Solvent effect on the excited-state intramolecular double proton transfer of 1,3-bis(2-pyridylimino)-4,7-dihydroxyisoindole

Density functional theory (DFT) and time-dependent density functional theory (TDDFT) are used to study the solvatochromic effect and the excited-state intramolecular double proton transfer (ESIDPT) of 1,3-Bis(2-pyridylimino)-4,7-dihydroxyisoindole (BPI-OH) in different kinds of solvents. The hydrogen bonding parameters and IR spectra reveal that in the excited state, the strength of excited hydrogen bond increase with the decrease of solvent polarity. Furthermore, the reduction density gradient (RDG) analysis confirms the corresponding conclusion. Frontier molecular orbitals (FMOs) are analyzed, illuminating that the smaller the polarity of solvent, the smaller the energy gap between the HOMO and LUMO. The structures of BPI-OH (N) (normal), BPI-OH (T-1) (single), and BPI-OH (T-2) (double) were optimized. Previous reports found the double protons in BPI-OH molecule are transferred step-by-step process BPI-OH(N)-> BPI-OH(T-1)-> BPI-OH(T-2) in the ground state (S-0) and the first excited singlet state (S-1). Here, the potential energy curves of O-1-H-2 and O-4-H-5 in the S-0 and S-1 states were scanned in four kinds of solvents, respectively.
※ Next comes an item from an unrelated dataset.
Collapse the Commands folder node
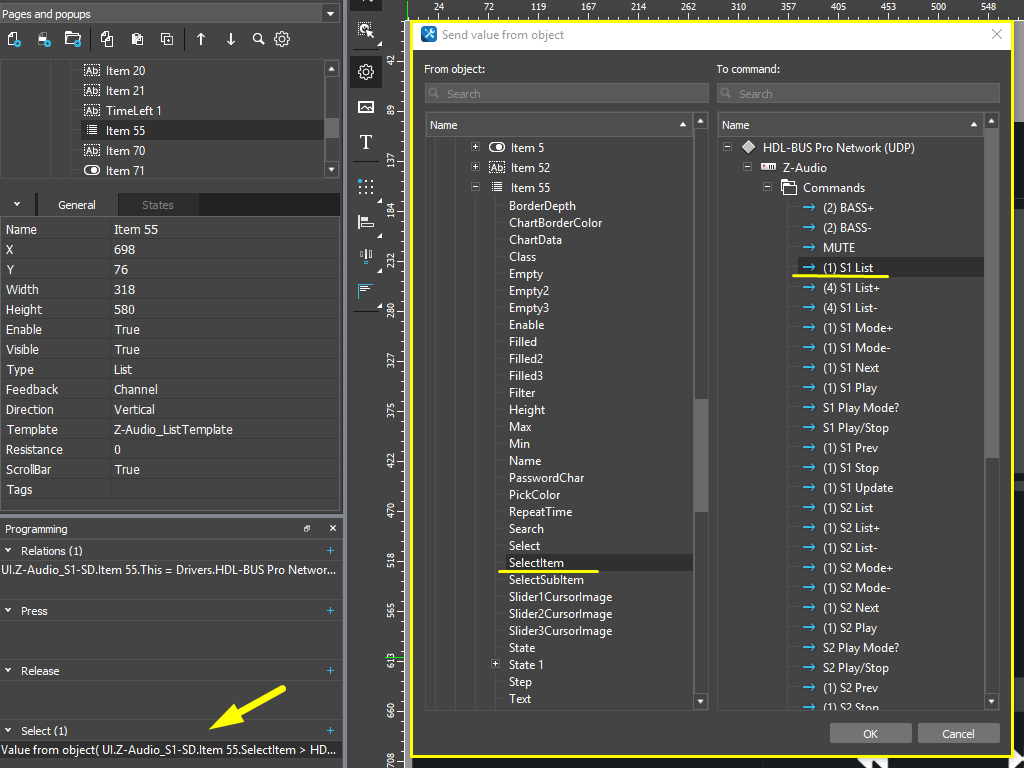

It was found that in S-1 state, BPI-OH(N)-> BPI-OH(T-1) was more prone to proton transfer than BPI-OH(T-1)-> BPI-OH(T-2). In addition, by comparing the reaction energy barriers of the four kinds of solvents, it can be found that ESIPT is difficult to occur with the increase of solvent polarity. Meanwhile, it was also studied that MeOH as an explicit solvent was more likely to promote the ESIPT process than other implicit solvents.

Automated summary

Density functional theory (DFT) and time-dependent density functional theory (TDDFT) were used to study the solvatochromic effect and excited-state intramolecular double proton transfer (ESIDPT) of 1,3-Bis(2-pyridylimino)-4,7-dihydroxyisoindole (BPI-OH) in different solvents. It was found that the strength of excited hydrogen bond increases with decreasing solvent polarity, and ESIPT is more likely to occur in solvents with lower polarity. Additionally, MeOH as an explicit solvent was found to promote the ESIPT process more effectively compared to other implicit solvents.